Text excerpt:
* START *
Okay, two different sorts. The wilderness doesn’t mean here the barren wilderness. It means the uninhabited area. And the pastures are the places in particular around the meadows where the sheep and other herds would live. That’s the pasture lands, or where the herds live. And then you’ve got the little hills rejoicing on every side.

The pastures are clothed with flocks. The valleys also are covered with grain. So you have this individualized attention. And if you look at the topography of a farmland, there are these meadows where particular vegetation grows and cattle will eat there. Then you’ve got the hills, and a different topography exists in the context of these hills and ridges. In the context of that, a different sort of vegetation would be yielded.

In the context of the specific land itself in Jerusalem, there were places where they would have grain crops—the wadis, the little places that would flood occasionally, kind of canal sort of places. Those things would have grain crops. Other places would have olive trees growing on the sides of the hills. At the lower part of the hill, you’d have grain again kind of bending over as it grew up to maturity. And then at the top parts of the hills, where things can’t grow, you would have different kinds of goats and perhaps sheep in the context of dwelling there.

So the different elements of the topography demonstrate the beauty of the different clothing that God gives to the created order when he brings water and nourishment, when he brings and prepares the growth of the land. It’s for specific different purposes, for different portions of the topographical setting. He deals with the ridges differently than he does the furrows and the pastures differently than he does the meadows. Differentiation, individualization of care from God.

And then five, he actually reforms the topography. You water its ridges abundantly. You settle its furrows. The idea here is the rain is so hard that it changes the topography of the land. The rough places of mounds of earth would be battered down by the rain and made somewhat more smooth. So he actually reforms the topography of the land in this life-giving procession to the land of the created order. You make it soft with showers. You bless its growth.

He brings the softening, then, of the earth itself. The earth now is dried up and hard. And this softening of the earth is different from the settling of the furrows. That’s reformation of topography. But this simply takes the dry land and makes it soft and able then to receive seed and to grow. So he softens the hardened earth in his coming.

You make it soft with showers. He blesses it with growth. You water its ridges abundantly. You settle its furrows. You make it soft with showers. You bless its growth. Again there, God brings forth the growth of the created order.

And then finally, in verse 11 and 12: You crown the year with your goodness. Your paths drip with abundance. They drop on the pastures of the wilderness.

The idea here is your paths—could more appropriately be translated your cart tracks. The idea is you’ve got this cart. God is pictured as riding in a cart on the land. And the cart tracks are filled with abundance because the cart is so laden with the produce of the earth that fatness comes off of it. Abundance comes off, and the tracks themselves are strewn with the good grain or the flowers or the olives, whatever it is. His paths drip with abundance. They drop on the pastures of the wilderness.
* END *
Task objective:
Continue the talk above about God watering and reshaping the land, starting right after its last sentence.

Dataset section:
* START *
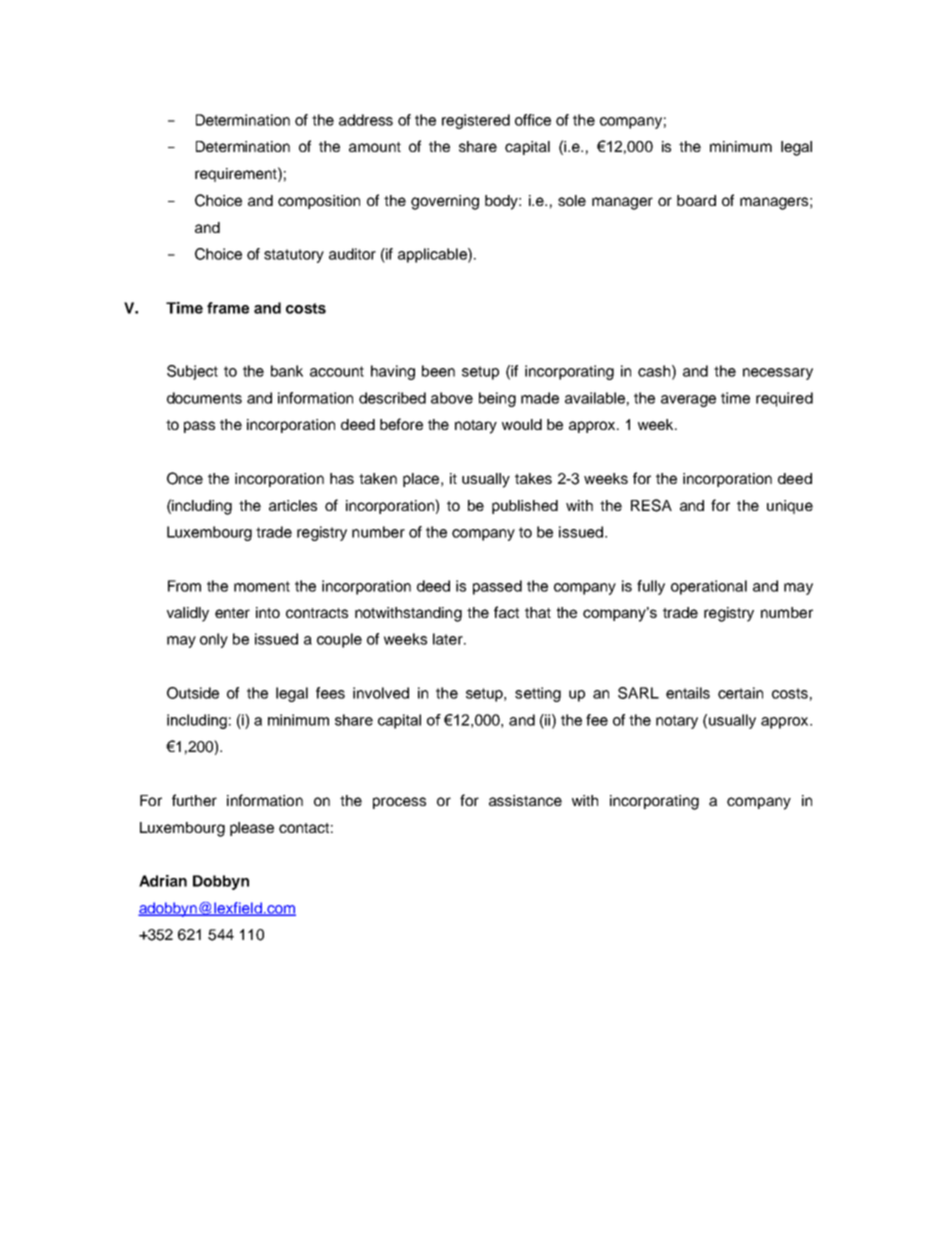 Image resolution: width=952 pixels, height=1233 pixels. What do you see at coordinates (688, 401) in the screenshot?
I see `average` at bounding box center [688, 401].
* END *
Written response:
He crowns the year with his goodness. And another way to interpret that is: You crown the year of your goodness. The idea isn’t that the year has not been good. The idea is that the year is the year of God’s goodness. It always is for us, no matter what it looks like. And the year is crowned with these particular manifestations of God’s presence to his people.

God is omnipresent. He’s always caring for us. He’s created us. He sustains us. But he comes in particular ways at particular times to crown the year with his goodness to us.

So we have this picture, then, of the blessings of God, the life-giving advent of God to his people. And then this is to the purpose that indeed he would draw his robed people to convocation of joy, in verses 12B and 13.

What’s the result of all this wonderful work of God in coming to the created order? Well, the result is the little hills rejoice on every side. The pastures are clothed or robed with flocks. You get the picture. The dwelling place of the sheep. The sheep are the clothing to that place. The valleys also are covered or clothed with grain. You see, they’re clothed and robed up before God. They shout for joy. They also sing.

The whole created order—wilderness and valleys—put on their clothes as God’s life-giving water goes by, and they sing forth his praises and rejoice in his presence.

So God’s wonderful blessings to his people. Now this is good. This is good for a farmer. It’s good for us when we feel God coming to us in a particular way to bring us great blessings. But what does it have to do with us today?

Well, I don’t think God cares about the oxen, and I don’t think he cares about the hills. Now that’s maybe overstatement for effect to get your attention. But isn’t that what Paul told us? When God made the law: “Thou shalt not muzzle the ox when he’s threshing out the grain.” Paul says that he wrote this all for your sakes—for our sakes, the Levitical order’s sake. That’s what he says. He wrote it all for our sake.

Now, God cares for the cattle and created order, but the point is by way of comparison, they’re not the apple of God’s eye. Beloved of the Lord, you are—because you’re covenantally in the work of the Lord Jesus Christ. When God comes and visits his people—he his created order—he’s coming and visiting us.

Remember I said that this hinge point in the center of God’s sovereign causing of the created order to rejoice? Look at verse 7: You who still the noise of the seas, the noise of their waves, and the tumult of the people. Those are three parallel expressions. They’re not contrasts. You see, the noise of the seas, the noise of the waves, is the tumults of the people round about Israel. Okay? And when God sets the mountains in place, it’s a picture of his greater work of setting the church, the Zion of God, in place with foundations that cannot be shaken. Everything else can be.

And so when God comes to visit the created order and when the hills respond to his wonderful life-giving presence by being clothed in his grace and rejoicing before him—that’s us. It’s a picture of worship.

The end of the psalm completes what happens at the beginning of the psalm. God calls us to come before him in procession. And we come before him and we go through the liturgical actions of worship. But what is God doing? God is coming down, right? He’s descending from heaven to meet with his people. He’s coming to visit you.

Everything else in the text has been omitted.